WHAT THIS TASK INVOLVES ::
Below are some entries. Copy each line that holds the string "HWiNFO".

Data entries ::
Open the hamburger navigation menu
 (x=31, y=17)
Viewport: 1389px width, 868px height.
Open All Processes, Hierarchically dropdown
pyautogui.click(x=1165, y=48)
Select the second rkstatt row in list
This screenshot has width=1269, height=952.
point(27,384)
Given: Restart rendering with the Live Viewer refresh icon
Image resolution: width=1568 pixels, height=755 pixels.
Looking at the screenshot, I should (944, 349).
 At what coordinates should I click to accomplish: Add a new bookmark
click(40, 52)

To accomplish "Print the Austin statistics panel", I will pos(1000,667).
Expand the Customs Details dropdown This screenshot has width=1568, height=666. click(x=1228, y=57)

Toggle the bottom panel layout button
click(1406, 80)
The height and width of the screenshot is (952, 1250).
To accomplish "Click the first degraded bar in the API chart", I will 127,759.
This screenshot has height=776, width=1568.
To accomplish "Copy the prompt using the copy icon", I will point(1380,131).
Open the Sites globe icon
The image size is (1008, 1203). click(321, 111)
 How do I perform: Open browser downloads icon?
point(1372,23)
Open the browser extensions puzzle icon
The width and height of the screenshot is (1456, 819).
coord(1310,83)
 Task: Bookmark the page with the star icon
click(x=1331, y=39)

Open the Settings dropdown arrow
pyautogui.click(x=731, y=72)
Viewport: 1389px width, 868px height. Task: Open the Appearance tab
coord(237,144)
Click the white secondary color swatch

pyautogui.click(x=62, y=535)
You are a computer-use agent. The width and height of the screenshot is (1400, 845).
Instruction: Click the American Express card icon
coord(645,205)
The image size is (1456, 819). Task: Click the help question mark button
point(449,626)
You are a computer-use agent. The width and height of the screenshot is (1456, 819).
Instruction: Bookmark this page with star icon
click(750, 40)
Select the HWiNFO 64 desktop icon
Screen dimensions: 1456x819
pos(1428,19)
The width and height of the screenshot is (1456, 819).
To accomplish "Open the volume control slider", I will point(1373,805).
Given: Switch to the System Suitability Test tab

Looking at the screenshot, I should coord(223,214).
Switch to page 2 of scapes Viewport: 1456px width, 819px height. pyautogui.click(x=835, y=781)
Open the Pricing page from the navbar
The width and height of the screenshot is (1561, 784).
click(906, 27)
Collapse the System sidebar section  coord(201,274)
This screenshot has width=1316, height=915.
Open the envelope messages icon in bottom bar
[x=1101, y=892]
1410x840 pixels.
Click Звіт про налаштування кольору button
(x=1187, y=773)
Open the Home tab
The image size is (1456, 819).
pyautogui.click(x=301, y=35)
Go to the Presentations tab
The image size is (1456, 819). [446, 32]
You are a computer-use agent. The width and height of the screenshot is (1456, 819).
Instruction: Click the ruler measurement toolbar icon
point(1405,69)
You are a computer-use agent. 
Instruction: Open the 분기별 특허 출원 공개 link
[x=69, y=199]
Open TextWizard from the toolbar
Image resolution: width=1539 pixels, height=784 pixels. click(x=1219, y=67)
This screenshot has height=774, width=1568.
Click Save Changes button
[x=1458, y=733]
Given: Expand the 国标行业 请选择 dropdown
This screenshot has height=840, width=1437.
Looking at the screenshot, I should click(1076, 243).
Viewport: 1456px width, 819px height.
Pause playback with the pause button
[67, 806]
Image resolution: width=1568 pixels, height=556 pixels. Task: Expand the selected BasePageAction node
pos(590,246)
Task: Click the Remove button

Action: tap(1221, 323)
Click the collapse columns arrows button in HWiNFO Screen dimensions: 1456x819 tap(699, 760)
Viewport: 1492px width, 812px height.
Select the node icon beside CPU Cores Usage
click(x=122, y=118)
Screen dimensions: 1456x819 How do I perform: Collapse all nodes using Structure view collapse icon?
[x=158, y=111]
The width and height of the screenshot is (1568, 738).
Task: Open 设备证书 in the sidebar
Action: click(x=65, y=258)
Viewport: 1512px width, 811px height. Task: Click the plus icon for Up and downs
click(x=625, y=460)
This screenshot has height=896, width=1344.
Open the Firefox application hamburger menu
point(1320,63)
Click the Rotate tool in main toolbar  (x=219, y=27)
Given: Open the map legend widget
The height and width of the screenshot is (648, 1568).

ANSWER TO THE PROBLEM ::
Select the HWiNFO 64 desktop icon
Click the collapse columns arrows button in HWiNFO Screen dimensions: 1456x819 tap(699, 760)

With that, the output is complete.